Publicado em 09/10/2016

Ocorreu ontem (sábado, 8) no CCBB a exibição do longa Talvez deserto talvez universo no Cine Encontro. O documentário, participante da mostra Novos Rumos da Première Brasil, acompanha os residentes da Unidade de Internamento de Psiquiatria Forense de Lisboa, que abriga criminosos considerados inimputáveis devido a doenças mentais como esquizofrenia e psicose. A sessão foi seguida de debate com a presença dos diretores Karen Akerman e Miguel Seabra Lopes, de nacionalidades brasileira e portuguesa, respectivamente, e mediação do psicanalista e médico psiquiatra Marco Antonio Coutinho.

Coutinho iniciou a discussão perguntando a origem da ideia de filmar naquela instituição. Lopes explicou que ela é parte de um grande hospital, constituído de vários blocos, em um dos quais ele e Akerman já haviam feito um filme de caráter institucional sobre psiquiatria. Na época, disse, a unidade retratada no documentário ainda estava sendo construída. Concluído o projeto, a diretora do hospital demonstrara interesse em dar continuidade à parceria e perguntou em qual setor gostariam de filmar em seguida. Quando os documentaristas cogitaram o novo prédio de Psiquiatria Forense, ela foi catégorica: “Esse não”, o que, segundo o diretor, acabou motivando a decisão final. Lopes acrescentou ainda que gosta do fato de a unidade ser nova e moderna porque representa uma quebra da recorrente associação de doenças mentais com ambientes degradados.

Akerman revelou detalhes sobre o processo de construção do documentário, contando que Lopes capturou o material sozinho, operando câmera e som, enquanto ela, do lado de fora, trabalhava na montagem com as imagens que ele trazia diariamente. Segundo a diretora, sua posição de observadora permitiu novos pontos de vista sobre a realidade da instituição, assim como uma percepção de que amizades estavam se formando entre Lopes e alguns pacientes.

Lopes relatou que filmou muito pouco. O material bruto totalizava apenas 25 horas, quando o mais comum para um documentário é que esse volume chegue a uma centena. Isso se deve tanto ao trabalho de Ackerman na montagem simultânea quanto à natureza delicada e imprevisível dos internos. O diretor contou que chegava a apontar a câmera para um espaço vazio por horas esperando alguém se aproximar. Enquanto Lopes se preocupava mais com a forma estética do documentário, Akerman explorava as narrativas presentes no material. Segundo a realizadora, vários pacientes pelos quais Lopes tinha afeição foram cortados do filme, pois não eram bons personagens.

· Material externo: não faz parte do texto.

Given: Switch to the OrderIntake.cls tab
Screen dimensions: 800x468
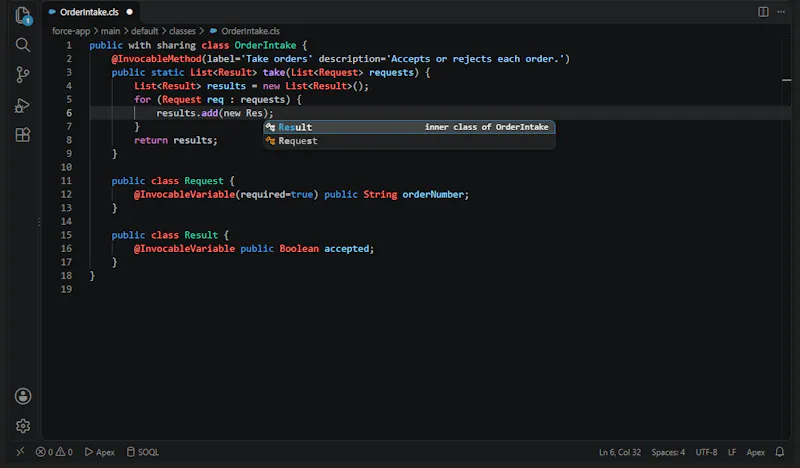Looking at the screenshot, I should pos(90,12).
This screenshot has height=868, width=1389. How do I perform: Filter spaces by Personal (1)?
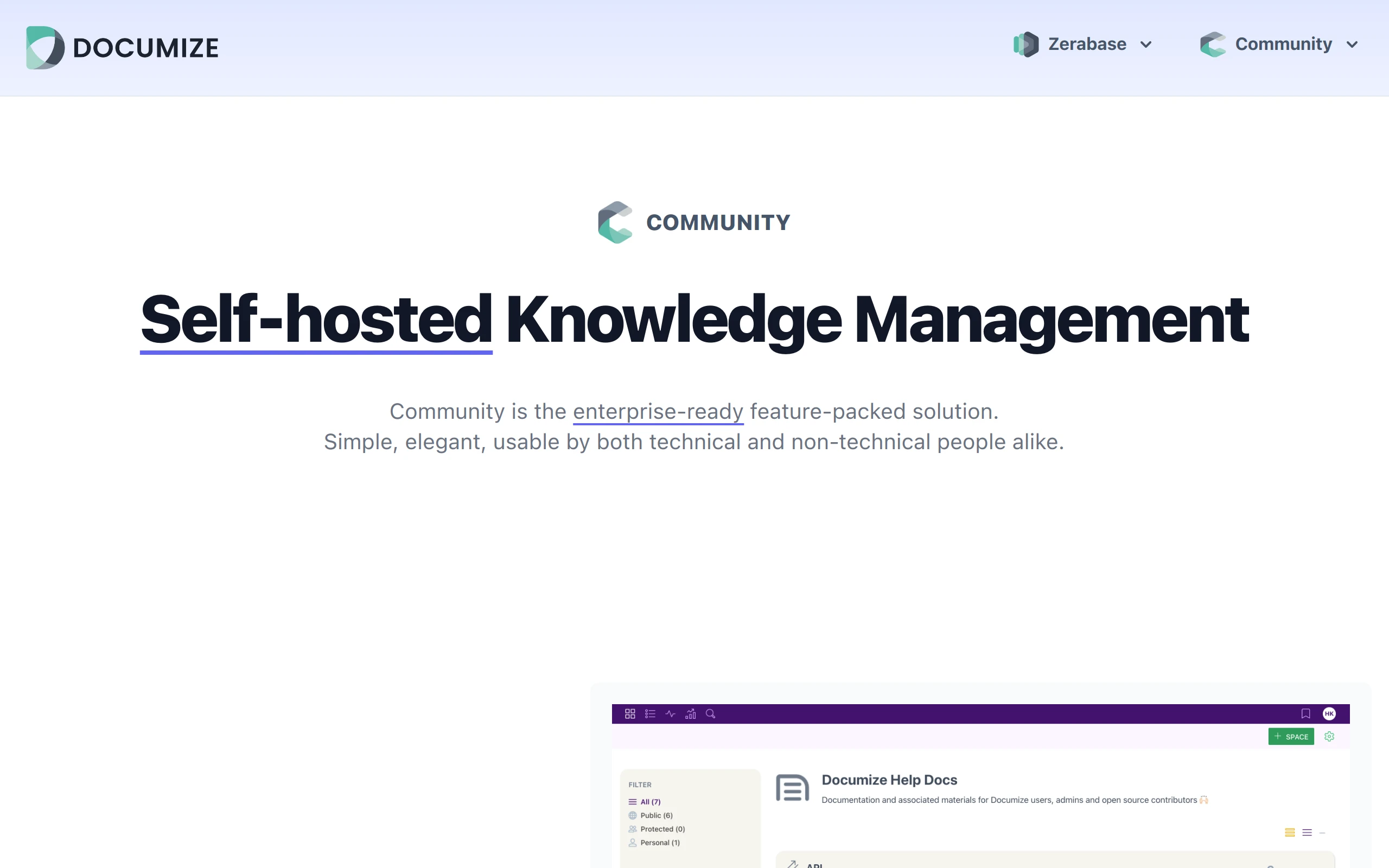659,843
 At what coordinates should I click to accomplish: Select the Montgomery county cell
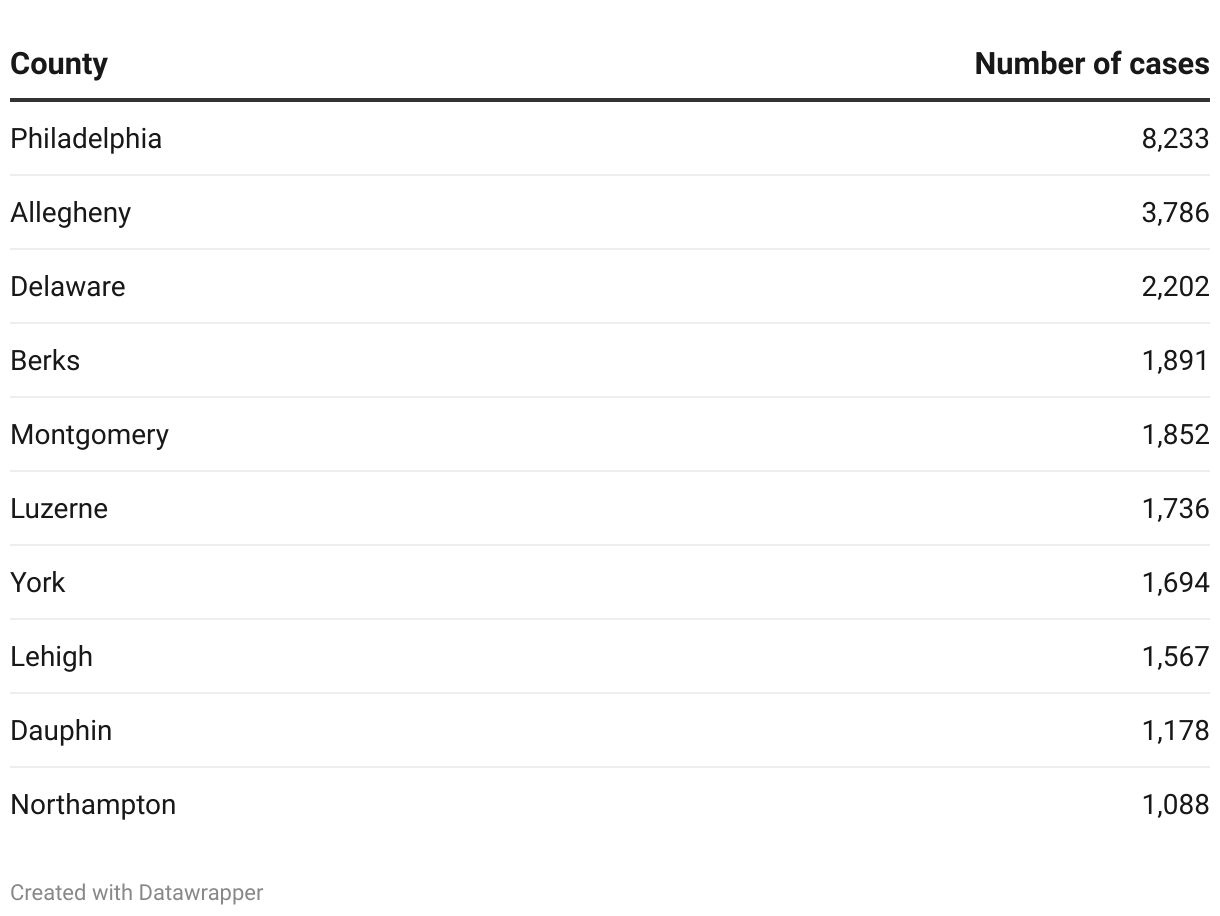90,434
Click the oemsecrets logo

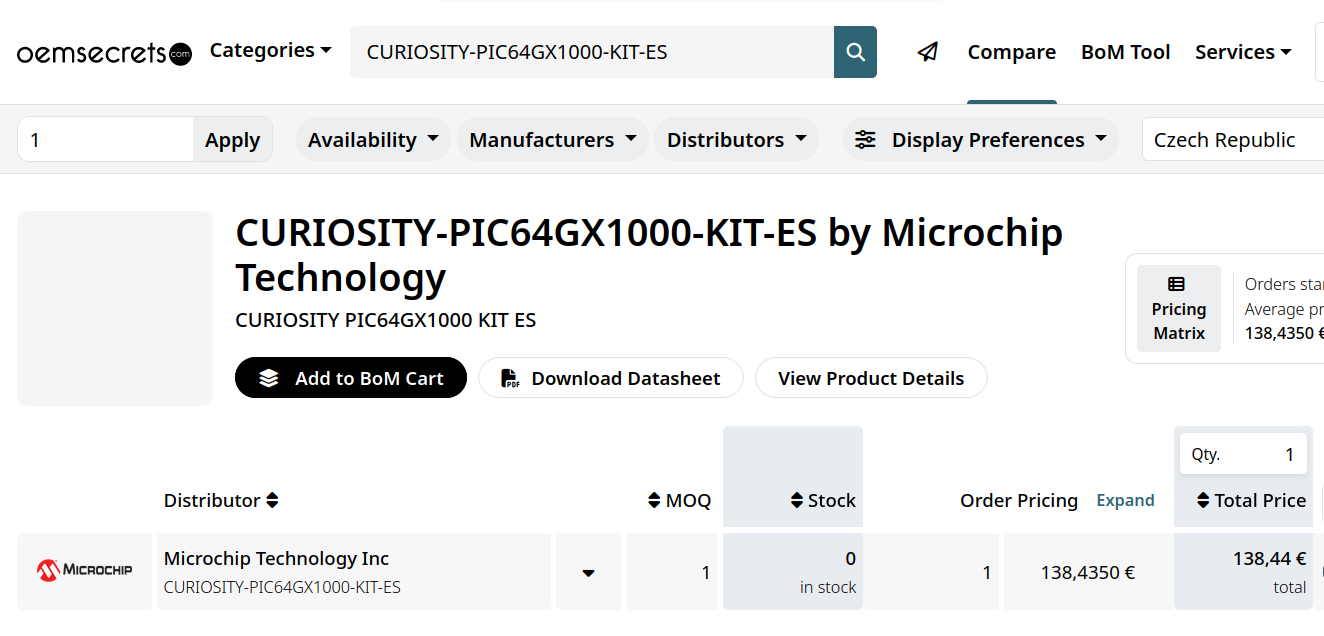point(104,53)
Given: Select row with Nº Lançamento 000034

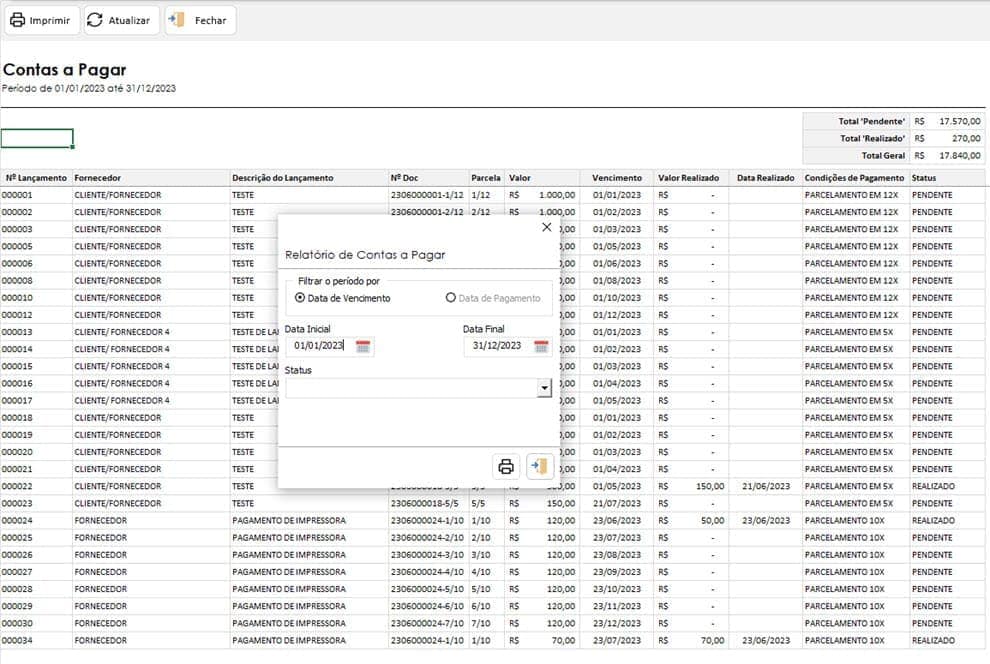Looking at the screenshot, I should [x=18, y=641].
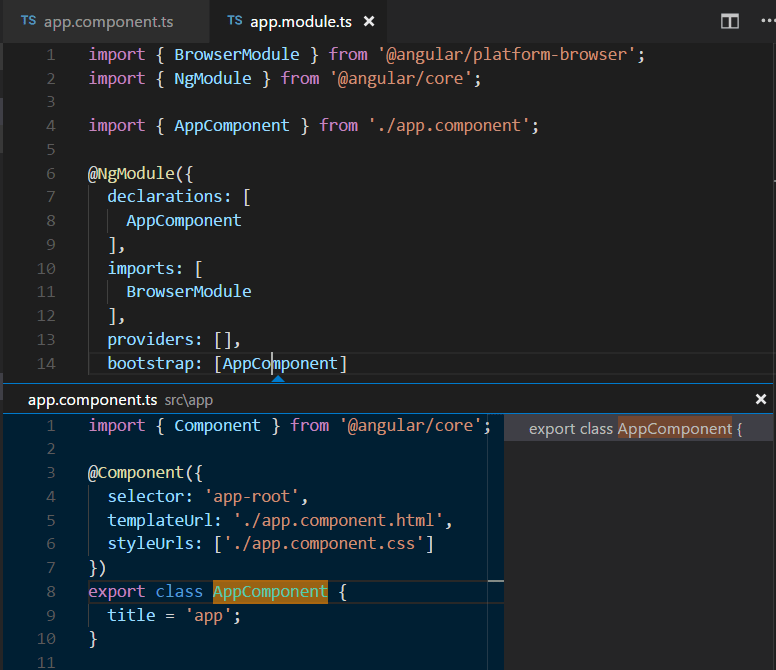Click the blue peek arrow marker under bootstrap line

[278, 378]
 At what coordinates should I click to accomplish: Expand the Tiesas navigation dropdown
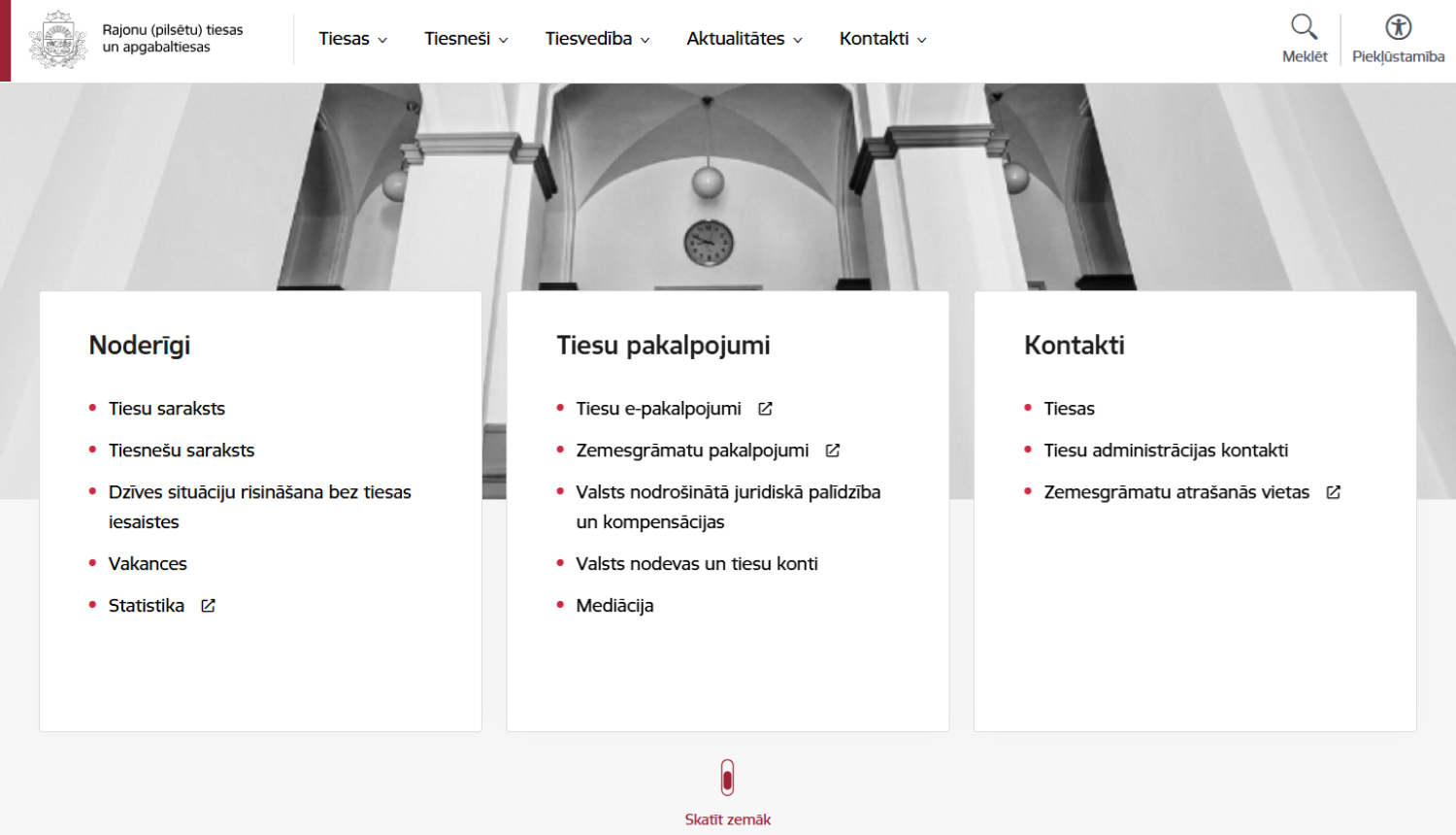point(352,38)
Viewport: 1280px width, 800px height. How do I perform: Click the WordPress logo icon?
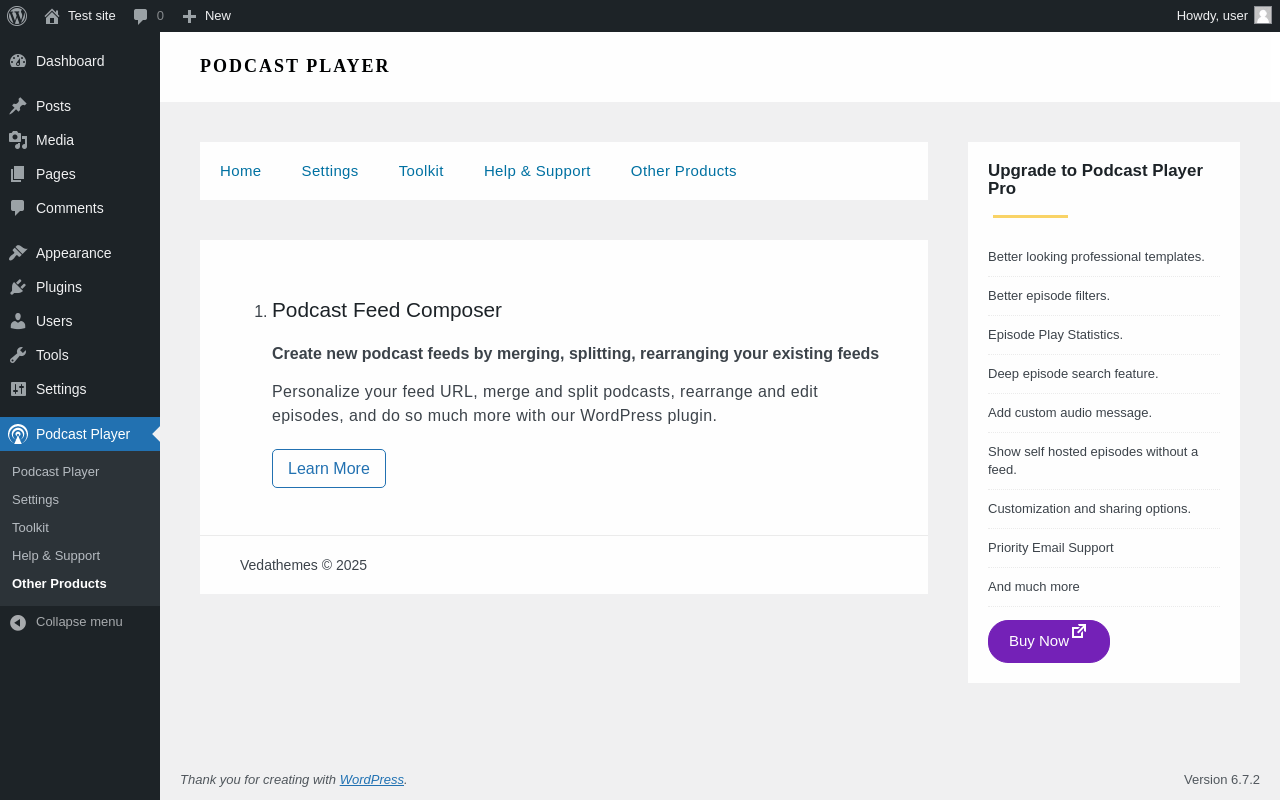coord(17,16)
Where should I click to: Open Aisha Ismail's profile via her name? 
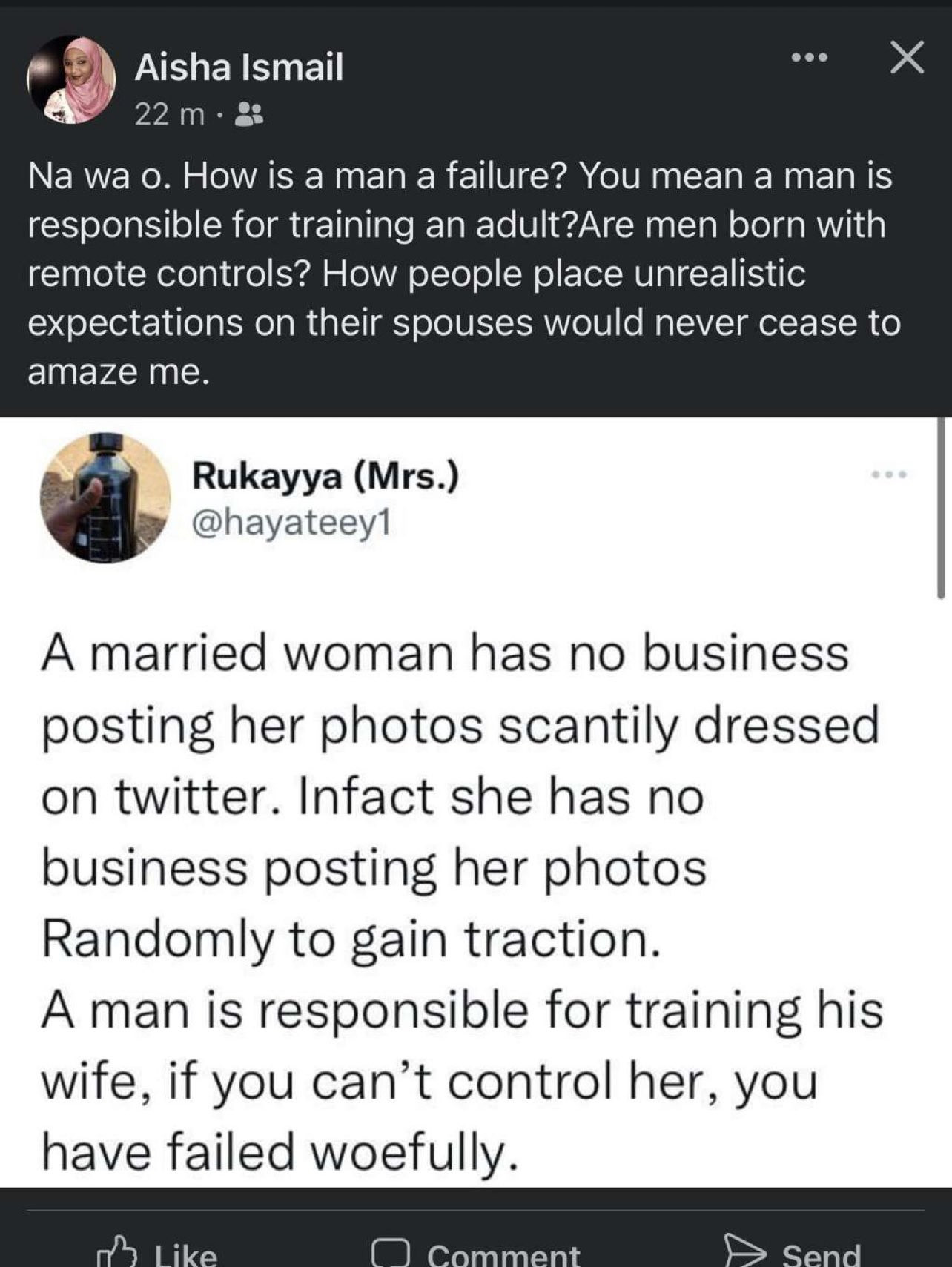[x=239, y=68]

Coutinho traçou uma comparação com a situação dos chamados criminosos inimputáveis no Brasil, onde eles ironicamente acabam sofrendo punições mais pesadas por quase nunca serem soltos, vivendo o resto da vida em instituições que misturam hospital e prisão. Lopes apontou que muitos dos sujeitos retratados no filme permanecem ali dentro por não terem para onde ir devido aos antecedentes criminais e ao repúdio da sociedade, dando o exemplo de um paciente que foi sentenciado a quinze anos de internamento e está lá há sessenta. Ele contou ainda que uma das portas do prédio estava quebrada e permanecia sempre aberta, mas ninguém nunca tentou fugir.

Quando perguntado se os pacientes haviam assistido ao filme, Lopes respondeu que sim, e que haviam demonstrado um comportamento incomum, acompanhando a narrativa do começo ao fim, inclusive repreendendo quem falasse alto durante a exibição, apesar de em geral sofrerem de uma característica falta de atenção. Ao término, quando os realizadores perguntaram o que haviam achado, um deles se manifestou: “É uma comédia, né?”.